◆ Texto ◆
※
Su humor es auténtico y lo ha confesado: «Me gusta mucho el periodismo humorístico, que es otro de mis fuertes».

Ha colaborado con el suplemento Palante, en una sección que nombró Machete Fulgueiras, donde publica décimas humorísticas. Otra de las vocaciones que manifestó cuando aún era un niño.

Lo conocí hace muchos años en los eventos de sofbol de la prensa, haciendo una de las cosas que más le gusta: jugar con su equipo naranja y discutir apasionadamente de béisbol, porque el deporte, particularmente la pelota, la lleva en la sangre y la conoce al dedillo, aunque se faje con los árbitros.

No pasa mucho tiempo sin que nos veamos y nos elogiemos mutuamente con toda sinceridad. Siempre me promete invitarme a algunos de los eventos literarios que se realizan en Santa Clara. Mientras llega ese momento, les propongo esta reflexión que mi querido amigo Machete enunciara en entrevista que le realizó el periodista Renier Ramírez Quiñones.

«El periodista tiene que buscar información y tirarla, si no me la publican en el órgano de prensa la publico en el muro, pero la publico ¿Sabes por qué? Si no lo haces lo van a publicar otros porque ahora en Cuba, y el mundo, hay millones, millones y millones de periodistas entre comillas, que cogen una cosa, tiran una foto y ponen un texto. Ya no es la época mía, por eso ¿Qué hago yo? Yo la tiro primero. ¿No me la publican en el órgano de prensa? La pongo en el muro mío y ya. Ese es el periodismo como enseñó Sagarra a los boxeadores: el que da primero da dos veces. Bueno, en el periodismo tienes que dar tú primero. Entonces ese es el periodismo mío».

Me la puso en China

Tan solo llevaba una semana como periodista profesional del periódico Vanguardia, luego de transitar ocho años como corresponsal voluntario, cuando mi director, Pedro Hernández Soto, en un atardecer de noviembre de 1978, me puso la mano en el hombro y ordenó: «Esta noche viene a Santa Clara el embajador de China y estás designado para entrevistarlo».
※
◆ Ejercicios propuestos ◆
- A) Cita del texto sobre Machete el fragmento que comienza en las palabras "Lo conocí hace" y termina tras las palabras "Renier Ramírez Quiñones.".
- B) Responde, según el texto sobre Machete:
(i) ¿Cómo se llama la sección en la que publica décimas humorísticas?
(ii) ¿Qué periodista le hizo la entrevista de la que procede la reflexión citada?
(iii) ¿Durante cuántos años fue corresponsal voluntario quien narra, antes de entrar como periodista profesional en Vanguardia?
- C) Prosigue el texto sobre Machete desde donde termina.
Las filas no hacen falta para este trabajo.

◆ Filas proporcionadas ◆
※
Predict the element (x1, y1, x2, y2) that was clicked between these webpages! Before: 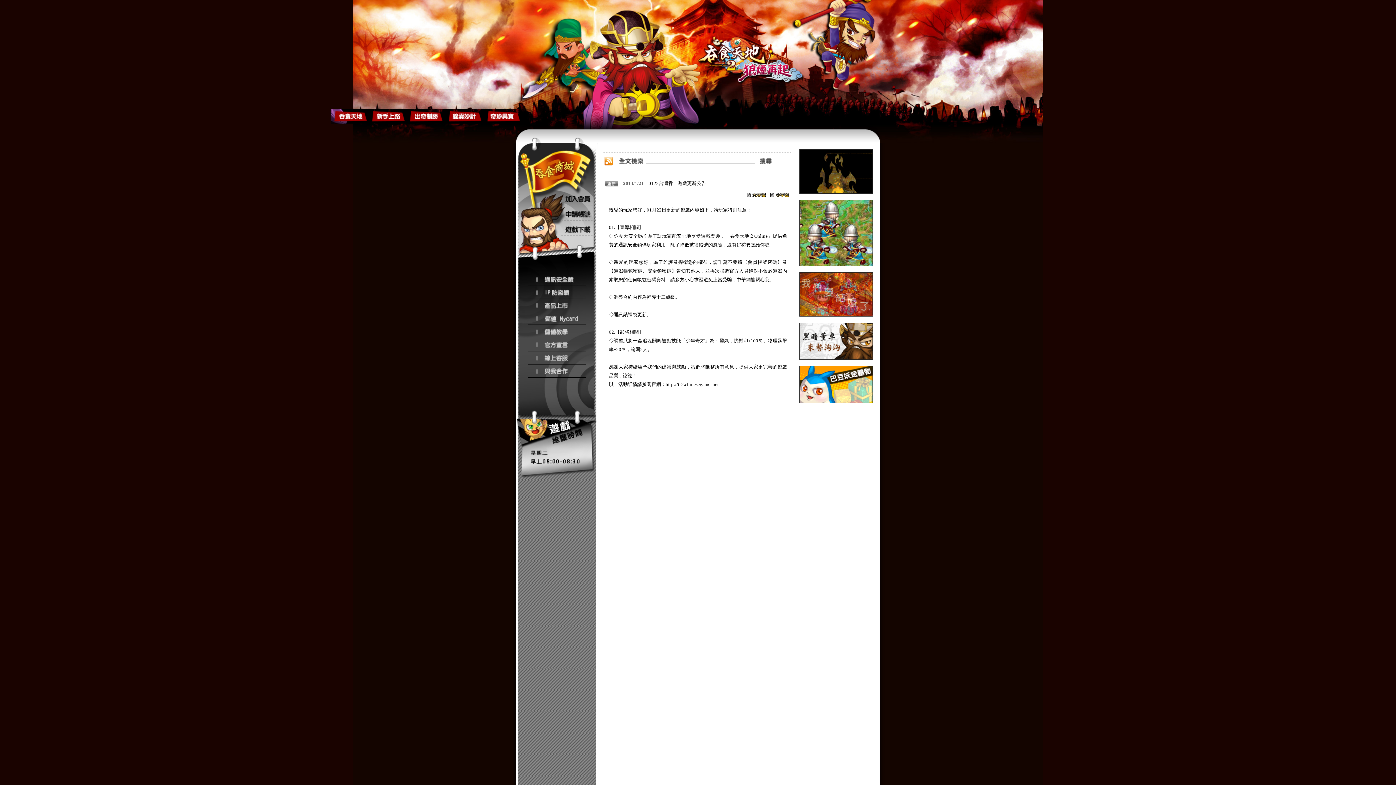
※
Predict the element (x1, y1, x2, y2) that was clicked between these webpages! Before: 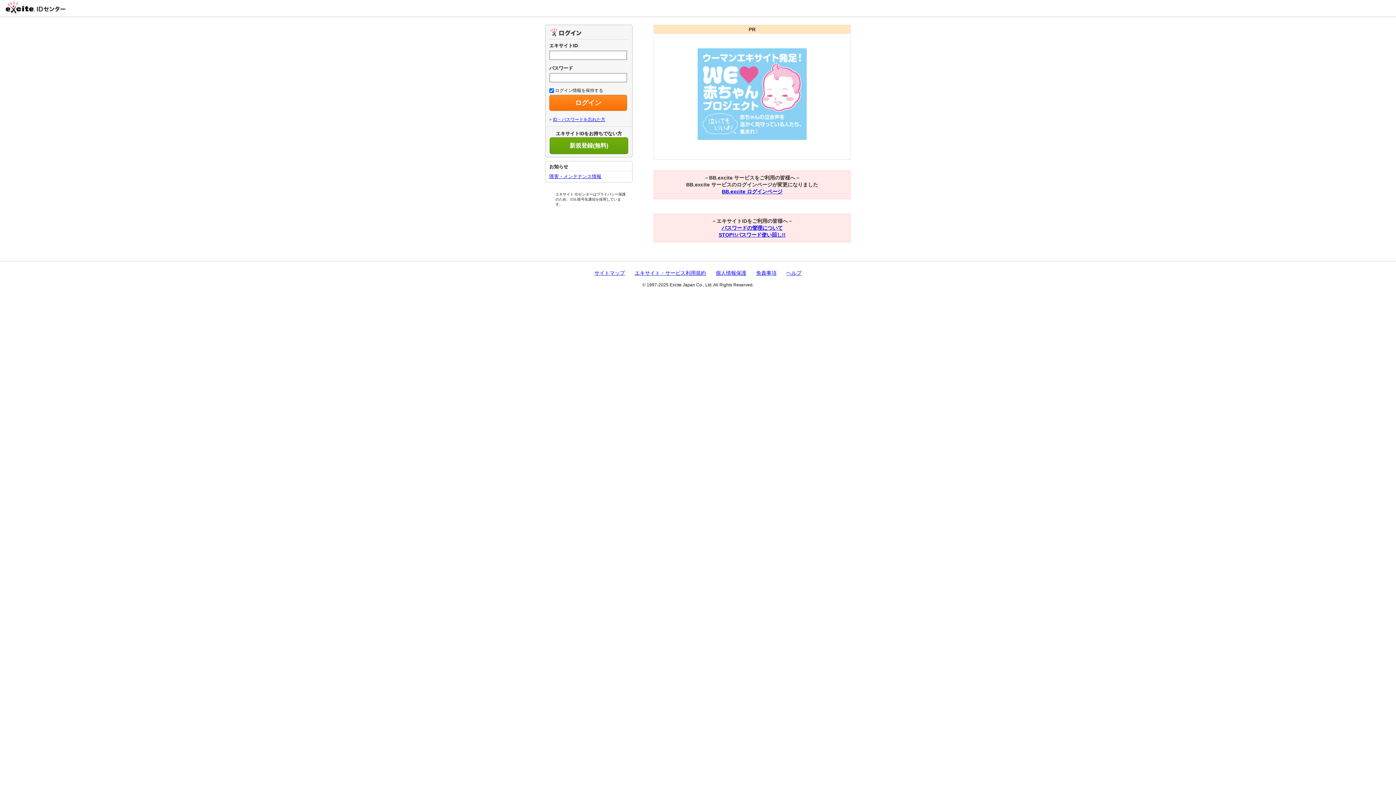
※
◆ Respuestas ◆
- A)
Lo conocí hace muchos años en los eventos de sofbol de la prensa, haciendo una de las cosas que más le gusta: jugar con su equipo naranja y discutir apasionadamente de béisbol, porque el deporte, particularmente la pelota, la lleva en la sangre y la conoce al dedillo, aunque se faje con los árbitros.

No pasa mucho tiempo sin que nos veamos y nos elogiemos mutuamente con toda sinceridad. Siempre me promete invitarme a algunos de los eventos literarios que se realizan en Santa Clara. Mientras llega ese momento, les propongo esta reflexión que mi querido amigo Machete enunciara en entrevista que le realizó el periodista Renier Ramírez Quiñones.

- B)
(i) Machete Fulgueiras.
(ii) Renier Ramírez Quiñones.
(iii) Ocho años.

- C)
Luego se alisó el bigote (su gesto más original), y me espetó: «Ah, y no te vayas a quedar en ninguna “cortica”. El trabajo es para la edición de hoy». Antes de partir se me ocurrió esta idea que al principio me pareció genial: me llevaré de traductor a mi colega Arturo Chang.

Este aceptó gustoso, pero de inmediato —como es su característica—, pasó a ser el jefe de la comitiva entrevistadora, y en el cuarto del albergue dictaminó este mandato-sugerencia.

—A un embajador no se puede entrevistar en mangas de camisa. Ponte este saco de Andrés de Jota. Yo le voy a pedir a Jorge el que estrenó en su boda con Gelda.

Como el saco de Andrés me quedaba largo de mangas, tuve que doblarlas como una cuarta hacia adentro con el solo inconveniente de que no le podría dar la mano al embajador. Mas, según Chang, con los chinos es más protocolar y vistoso pararse frente a ellos y hacerles una reverencia.

El embajador era un hombre alto y corpulento, de pelo negro y brilloso como el de todos los chinos, y un bigote finito pespunteado por un barbero de clase A.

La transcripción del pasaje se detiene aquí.